REQUIRED ACTIONS
1. Print the part of the C bitfield thread below between "You are using" and "don't do that.", inclusive.
2. Summarize the C bitfield thread below in two sentences.
3. Write the next part of the C bitfield thread below, continuing from its last sentence.

EXERCISE PASSAGE
= Beginning of Section =
Please explain the output for bitfield 1

Question

#include<stdio.h>

int main(){

    struct value
     { 
      int bit1:1;
      int bit2:4;
      int bit3:4;
     }
   bit ={1,2,2};
   printf("%d %d %d \n",bit.bit1,bit.bit2,bit.bit3);

   return 0;
}

Output : -1 2 2

Hi ,I am not able to understand structure bitfields.How the negative value is coming .

Answer 1

int bits:2;

can store 00(0), 01(1), 10(-2), 11(-1) ^{*Assuming 2s complement system for signed}

unsigned int bits:2;

can store 00(0), 01(1), 10(2), 11(3)

Bit representation of both types that can be represented is same but the interpretation is different.

You are using :1, so it can store 0 or -1, so the negative output. You are trying to store 1, which can not be represented by int :1, so the output is surprising. Takeaway is, don't do that.
= End of Section =
RECORD EXTRACTS
= Beginning of Section =
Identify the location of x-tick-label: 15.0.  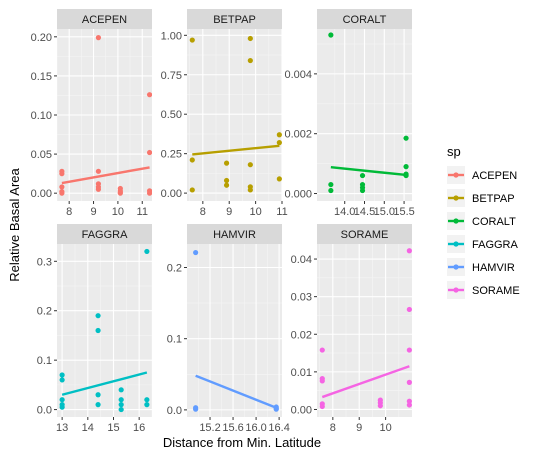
= End of Section =
= Beginning of Section =
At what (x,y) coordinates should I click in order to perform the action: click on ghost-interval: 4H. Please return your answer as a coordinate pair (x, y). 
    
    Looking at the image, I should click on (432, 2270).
= End of Section =
= Beginning of Section =
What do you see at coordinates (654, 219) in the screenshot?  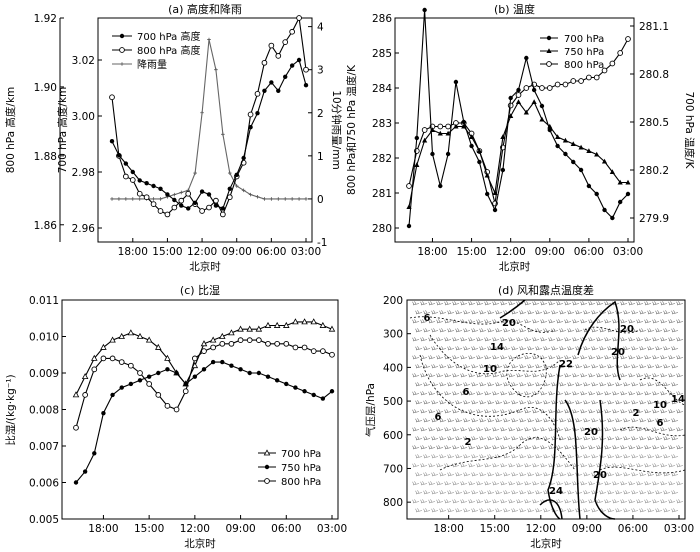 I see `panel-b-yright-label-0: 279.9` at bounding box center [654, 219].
= End of Section =
RESULTS
1.
You are using :1, so it can store 0 or -1, so the negative output. You are trying to store 1, which can not be represented by int :1, so the output is surprising. Takeaway is, don't do that.

2. A question shows a C program whose one-bit signed bitfield, set to 1, prints -1 while the two four-bit fields print 2 and 2, and asks why the value is negative. The answer explains that a signed field of width 1 can hold only 0 or -1 under two's complement, so storing 1 in it gives a surprising result and should be avoided.

3.
Conclusion Almost always use unsigned for bitfield members. Rewrite the structure as:

struct value
{ 
  unsigned int bit1:1;
  unsigned int bit2:4;
  unsigned int bit3:4;
};

Answer 2

bit1 in the structure is of type int. when you don't specify unsigned before int like unsigned int it will be treated as signedinteger! and for bit1 you have mentioned size as 1 bit, that means bit1 can have only 2 values! 0 and 1. when you assigned bit1 with 1, it will print -1 as type is int. as we know, for int variables if the MSB bit it set then it is a negative number! bit2 and bit3 are of size 4 bits, So its value can be ranged from 0 till 15 (0b1111).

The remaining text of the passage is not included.